Nel mirino è finito ancora una volta il famoso articolo 187, già tacciato di incostituzionalità da molti politici, esperti e giuristi, e che crea evidenti contraddizioni nell’equiparare sostanze stupefacenti e farmaci da banco che, allo stato attuale, diventerebbero per così dire “proibiti”.

Ma scopriamo meglio qual è stato lo svolgimento del processo e quali sono state le conclusioni dei giudici.

Il caso e le ipotesi “contraddittorie”

Il ricorrente ha sostenuto che i giudici di merito avrebbero interpretato erroneamente gli elementi probatori, in particolare i test tossicologici, che attestavano un’assunzione pregressa di droghe, senza però dimostrare lo stato di alterazione al momento della guida. Inoltre, la difesa ha messo in discussione l’attendibilità delle annotazioni dei carabinieri, ritenendole inadeguate a comprovare l’effettivo stato psicofisico del conducente.

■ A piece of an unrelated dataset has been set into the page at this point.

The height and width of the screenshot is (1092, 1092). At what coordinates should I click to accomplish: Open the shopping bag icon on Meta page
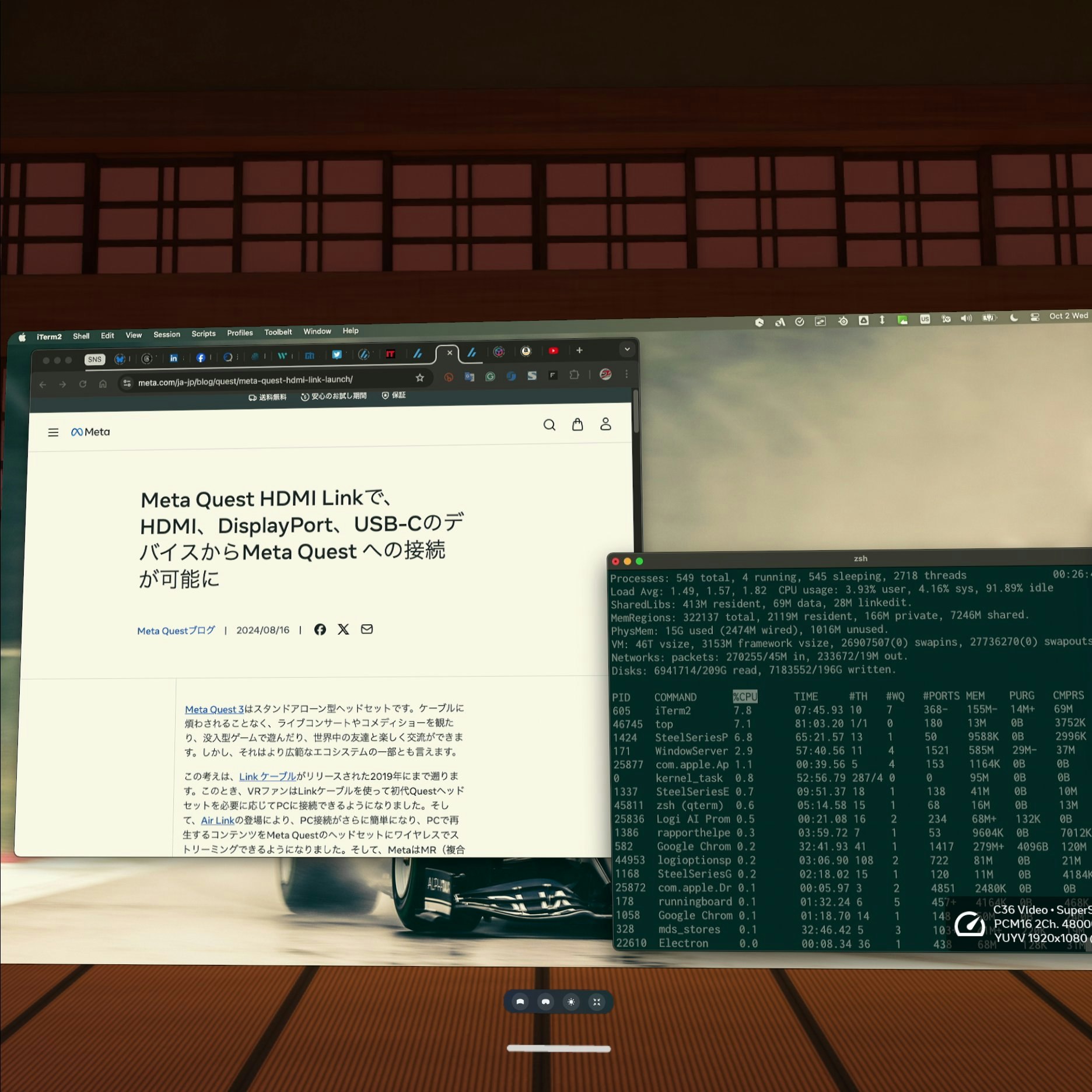point(578,425)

Un ulteriore punto critico individuato dal ricorrente riguarda la contraddizione insita nella motivazione della sentenza: se da un lato si affermava la sussistenza dello stato di alterazione, dall’altro si attribuiva la mancata obbedienza all’alt delle forze dell’ordine alla consapevolezza della pregressa assunzione di sostanze, anziché a un’incapacità di controllo dovuta alla loro influenza.

Il principio stabilito dalla Cassazione

Esaminando il ricorso, la Corte di Cassazione ha ribadito un principio chiave in materia di guida sotto effetto di droghe: a rilevare non è la semplice assunzione di sostanze stupefacenti, bensì l’effettivo stato di alterazione psicofisica che ne deriva. Secondo la giurisprudenza consolidata, perché vi sia responsabilità penale, non basta dimostrare la presenza di tracce di droga nell’organismo, ma occorre accertare che tali sostanze abbiano effettivamente compromesso le capacità di guida del soggetto.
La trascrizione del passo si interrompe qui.